[Work to complete]: Take the lines from the one containing "Viewport: 1372px width, 877px height." through the end of the material and write them out exactly, omitting pictures.

[Material provided]:
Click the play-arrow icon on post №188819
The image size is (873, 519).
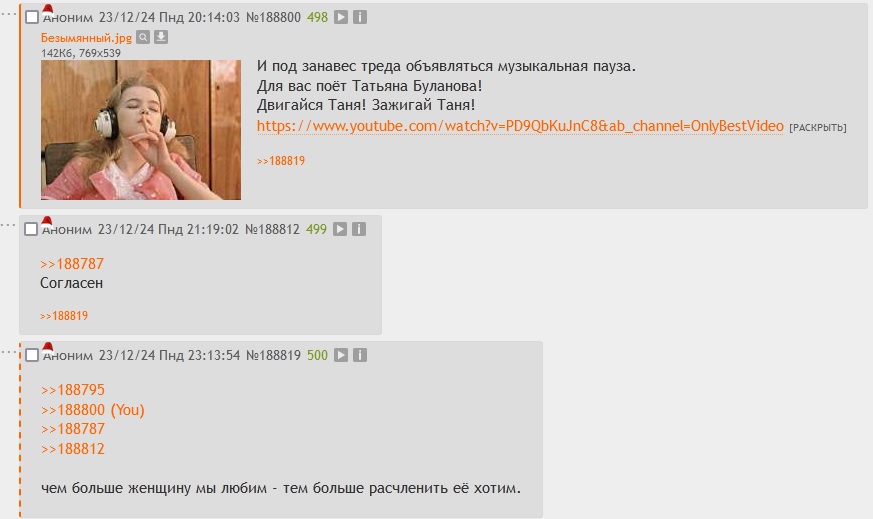click(x=341, y=355)
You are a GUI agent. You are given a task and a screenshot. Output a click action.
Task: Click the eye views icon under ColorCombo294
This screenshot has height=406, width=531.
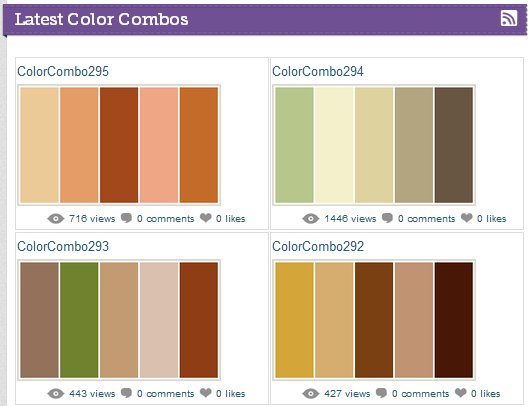pyautogui.click(x=311, y=219)
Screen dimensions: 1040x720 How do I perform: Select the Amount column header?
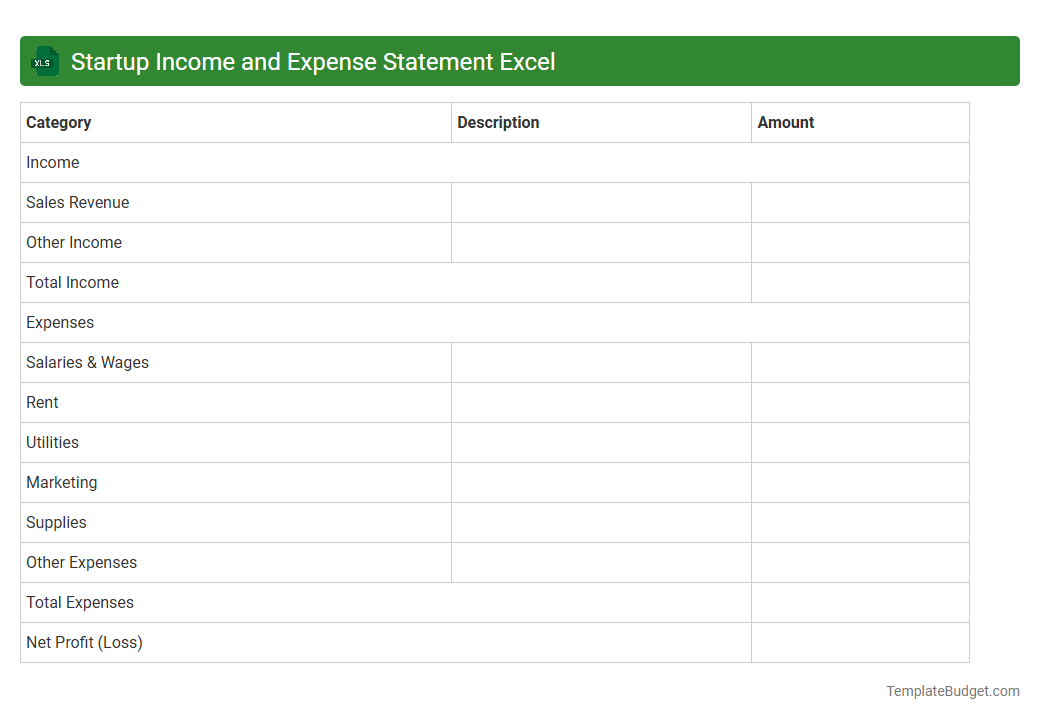(x=786, y=122)
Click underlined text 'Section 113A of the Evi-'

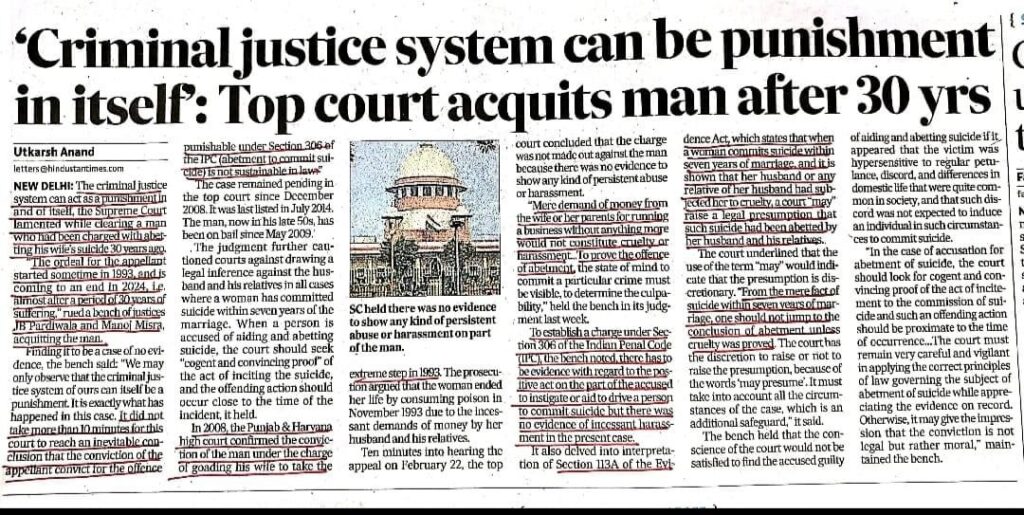(x=614, y=464)
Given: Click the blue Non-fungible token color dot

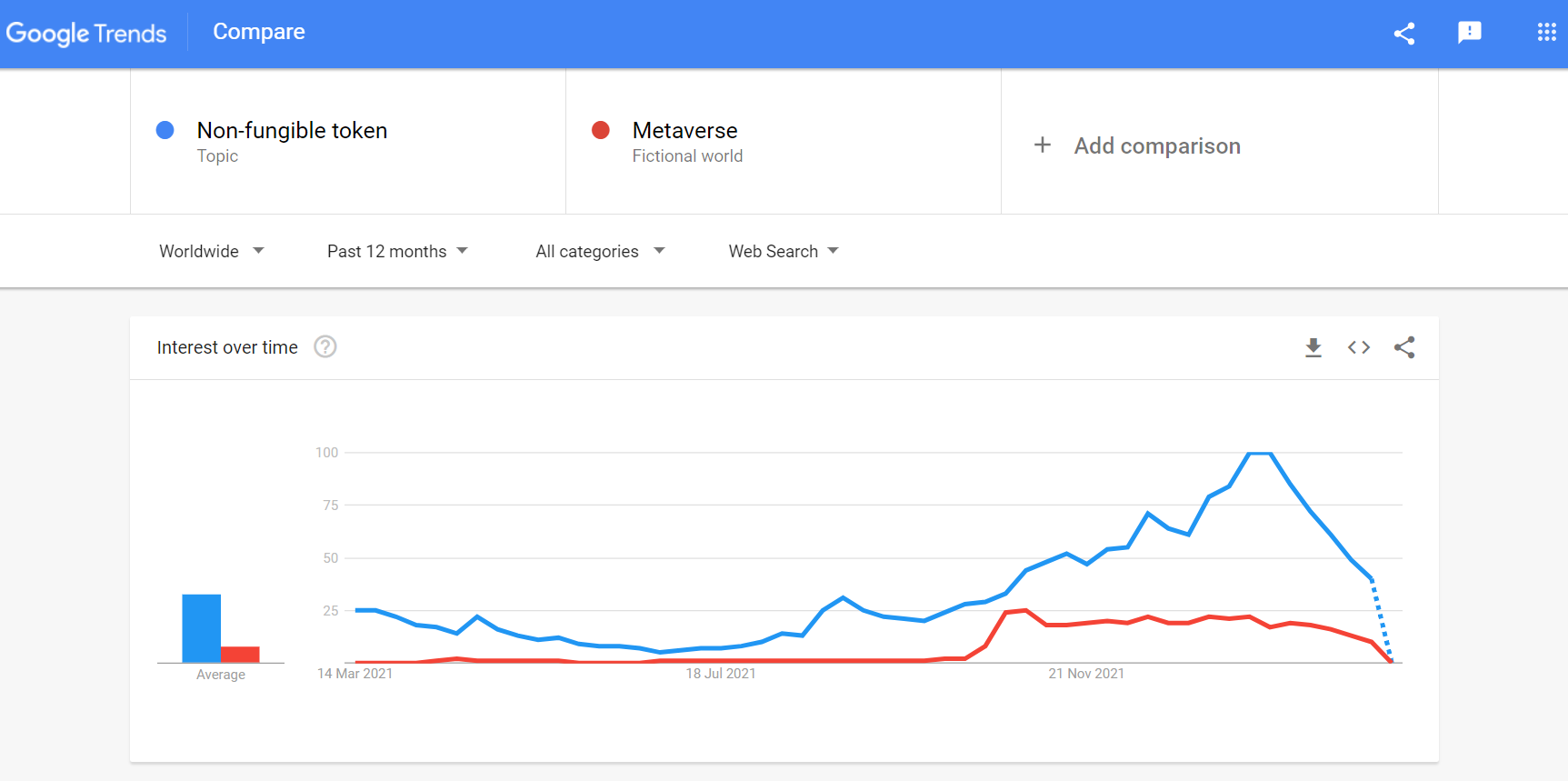Looking at the screenshot, I should (x=165, y=131).
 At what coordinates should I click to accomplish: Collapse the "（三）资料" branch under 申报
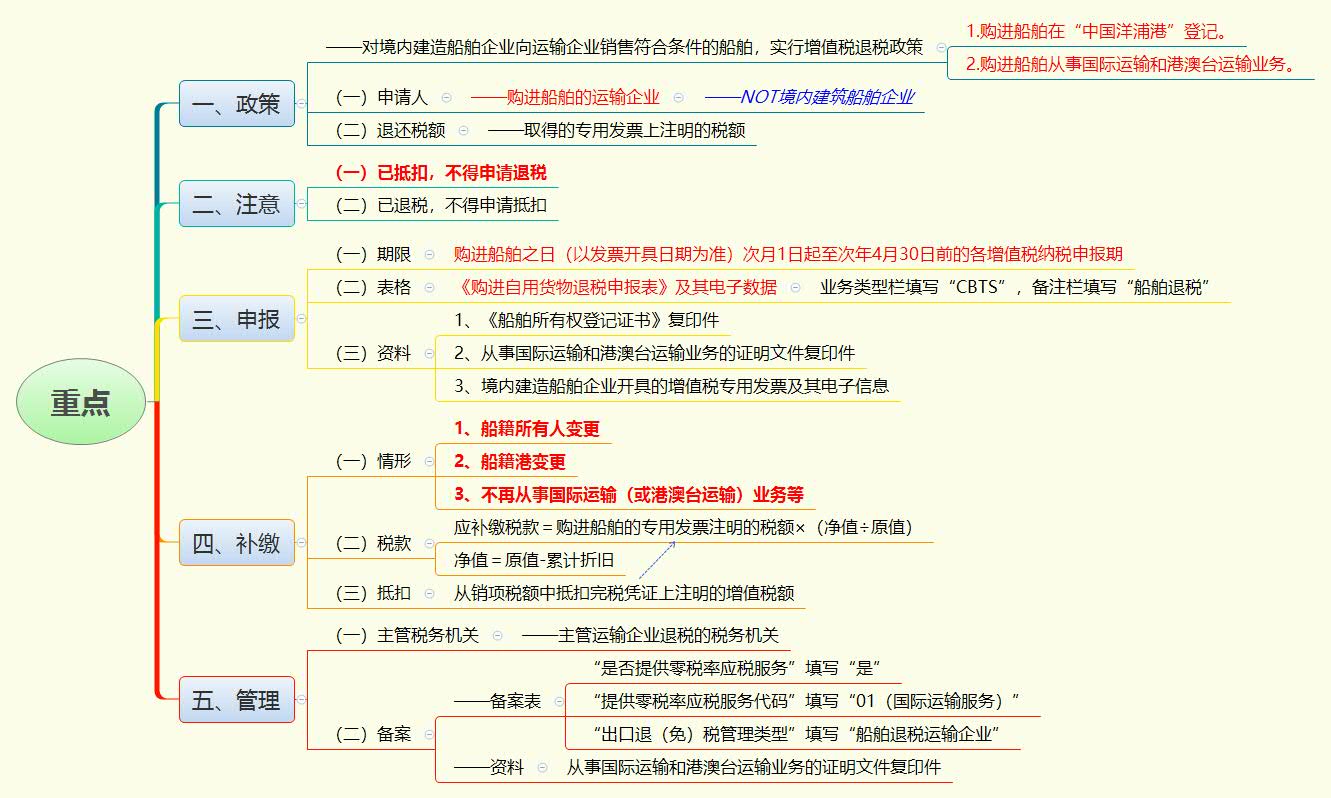click(430, 352)

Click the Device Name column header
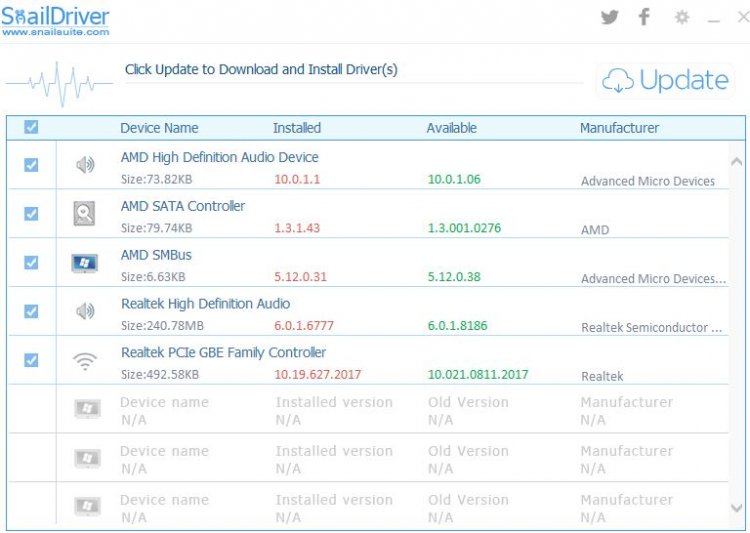click(159, 128)
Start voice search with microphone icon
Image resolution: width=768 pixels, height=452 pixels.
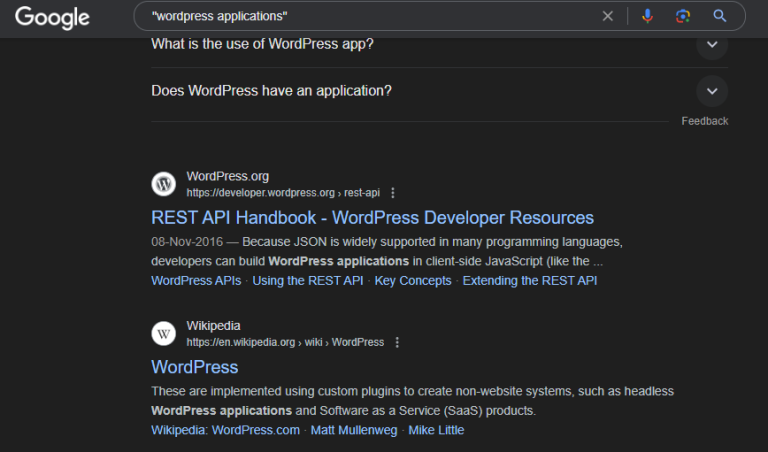pyautogui.click(x=647, y=16)
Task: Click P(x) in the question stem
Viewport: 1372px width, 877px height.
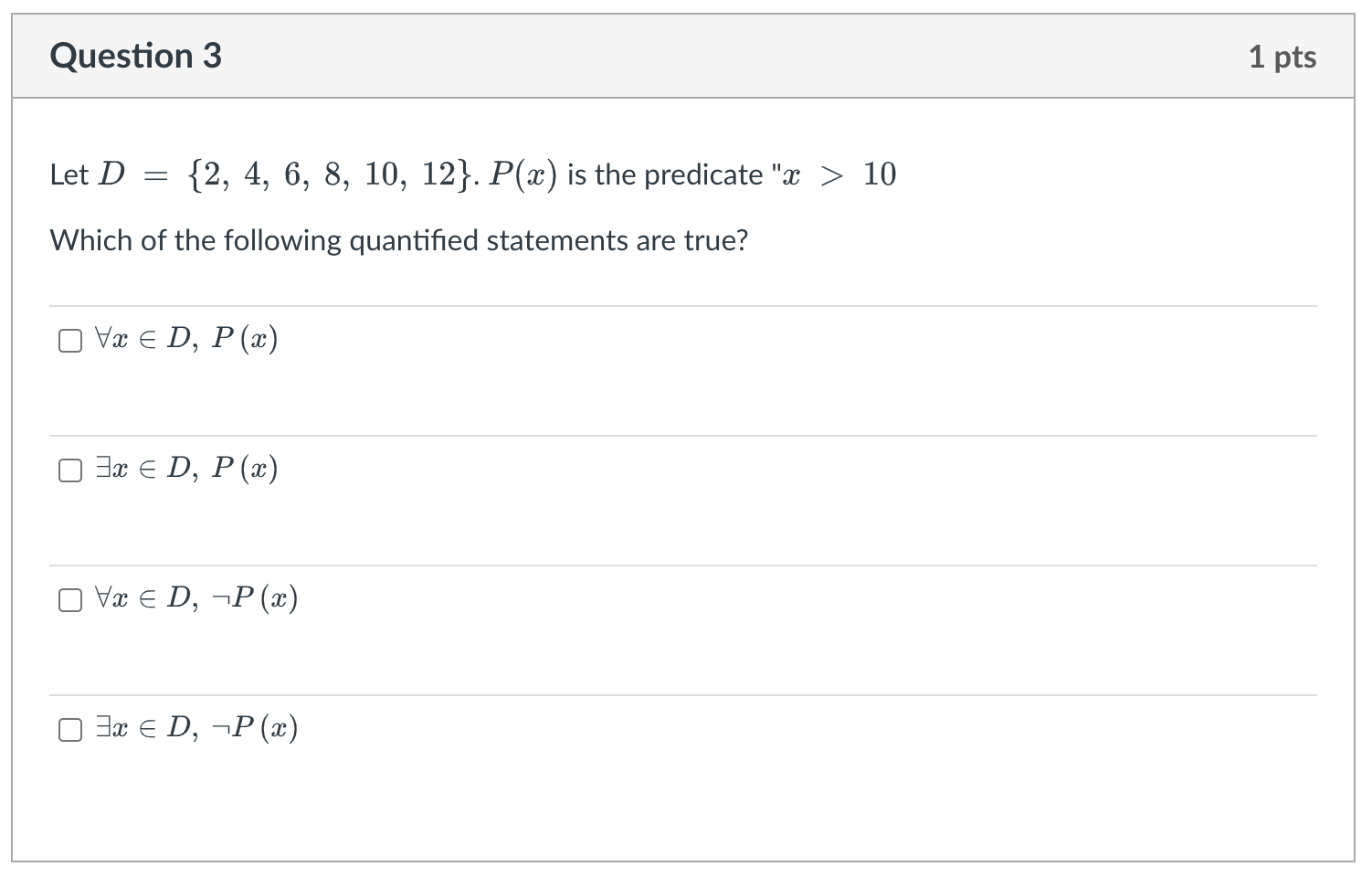Action: tap(522, 174)
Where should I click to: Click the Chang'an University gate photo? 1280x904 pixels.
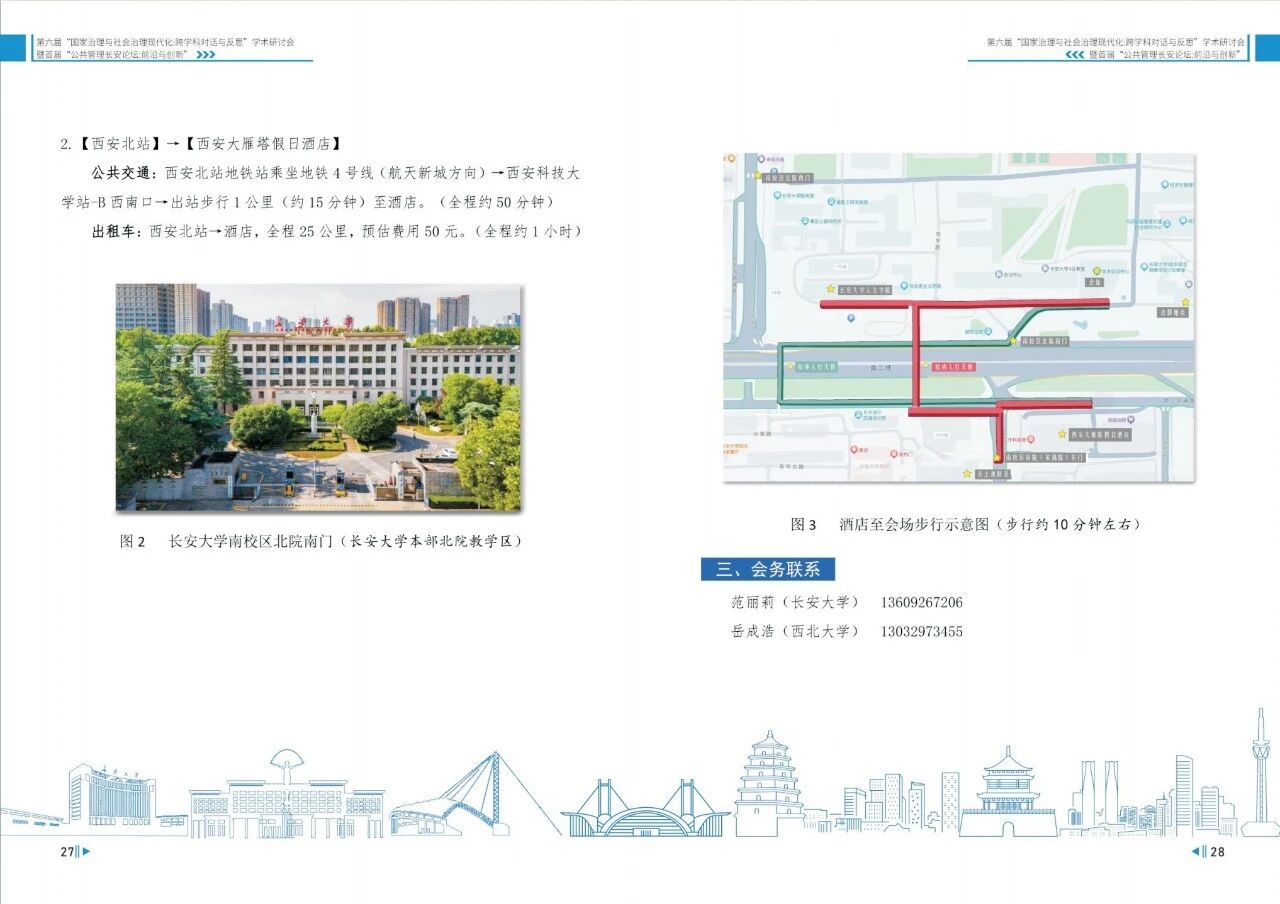tap(318, 396)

[Output below]:
Viewport: 1372px width, 877px height.
Action: tap(522, 174)
Where should I click to: Click the Chang'an University gate photo? 1280x904 pixels.
tap(318, 396)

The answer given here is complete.